▶ GIVEN ENTRIES
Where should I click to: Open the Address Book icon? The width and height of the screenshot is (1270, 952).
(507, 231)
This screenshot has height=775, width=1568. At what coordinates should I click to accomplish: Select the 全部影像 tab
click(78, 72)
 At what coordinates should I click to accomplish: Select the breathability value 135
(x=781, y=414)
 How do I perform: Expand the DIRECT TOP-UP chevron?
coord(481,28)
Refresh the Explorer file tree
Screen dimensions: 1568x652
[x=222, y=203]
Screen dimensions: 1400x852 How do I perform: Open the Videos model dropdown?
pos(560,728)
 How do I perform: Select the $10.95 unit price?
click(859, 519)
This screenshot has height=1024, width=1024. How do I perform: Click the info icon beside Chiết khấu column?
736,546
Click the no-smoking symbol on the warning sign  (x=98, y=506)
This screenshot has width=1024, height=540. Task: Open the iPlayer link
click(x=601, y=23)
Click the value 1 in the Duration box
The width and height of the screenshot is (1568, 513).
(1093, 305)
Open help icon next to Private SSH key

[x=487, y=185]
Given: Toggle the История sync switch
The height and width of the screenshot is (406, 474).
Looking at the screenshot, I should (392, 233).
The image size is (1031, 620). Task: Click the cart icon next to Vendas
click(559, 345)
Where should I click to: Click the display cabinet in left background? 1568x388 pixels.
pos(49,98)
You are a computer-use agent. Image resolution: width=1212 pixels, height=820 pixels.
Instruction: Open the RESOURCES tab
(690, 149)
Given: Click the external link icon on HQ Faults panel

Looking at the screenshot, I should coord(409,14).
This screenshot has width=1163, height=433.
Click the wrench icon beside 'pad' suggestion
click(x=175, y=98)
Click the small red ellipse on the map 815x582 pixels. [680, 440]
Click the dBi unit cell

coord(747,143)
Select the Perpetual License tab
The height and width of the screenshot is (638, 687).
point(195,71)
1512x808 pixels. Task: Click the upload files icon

▶ WHAT IS ASKED
Swap every "How do I perform" in the entries above for "How do I carry out" and write all the entries out again, leaving everything else the same.

▶ COMPLETE RESPONSE
Where should I click to: Open the Address Book icon? The width and height of the screenshot is (1270, 952).
(507, 231)
This screenshot has height=775, width=1568. At what coordinates should I click to accomplish: Select the 全部影像 tab
click(78, 72)
 At what coordinates should I click to accomplish: Select the breathability value 135
(x=781, y=414)
 How do I carry out: Expand the DIRECT TOP-UP chevron?
coord(481,28)
Refresh the Explorer file tree
Screen dimensions: 1568x652
[x=222, y=203]
Screen dimensions: 1400x852 How do I carry out: Open the Videos model dropdown?
pos(560,728)
 How do I carry out: Select the $10.95 unit price?
click(859, 519)
This screenshot has height=1024, width=1024. How do I carry out: Click the info icon beside Chiết khấu column?
736,546
Click the no-smoking symbol on the warning sign  (x=98, y=506)
This screenshot has width=1024, height=540. Task: Open the iPlayer link
click(x=601, y=23)
Click the value 1 in the Duration box
The width and height of the screenshot is (1568, 513).
(1093, 305)
Open help icon next to Private SSH key

[x=487, y=185]
Given: Toggle the История sync switch
The height and width of the screenshot is (406, 474).
Looking at the screenshot, I should (392, 233).
The image size is (1031, 620). Task: Click the cart icon next to Vendas
click(559, 345)
Where should I click to: Click the display cabinet in left background? 1568x388 pixels.
pos(49,98)
You are a computer-use agent. Image resolution: width=1212 pixels, height=820 pixels.
Instruction: Open the RESOURCES tab
(690, 149)
Given: Click the external link icon on HQ Faults panel

Looking at the screenshot, I should coord(409,14).
This screenshot has width=1163, height=433.
Click the wrench icon beside 'pad' suggestion
click(x=175, y=98)
Click the small red ellipse on the map 815x582 pixels. [680, 440]
Click the dBi unit cell

coord(747,143)
Select the Perpetual License tab
The height and width of the screenshot is (638, 687).
point(195,71)
1512x808 pixels. Task: Click the upload files icon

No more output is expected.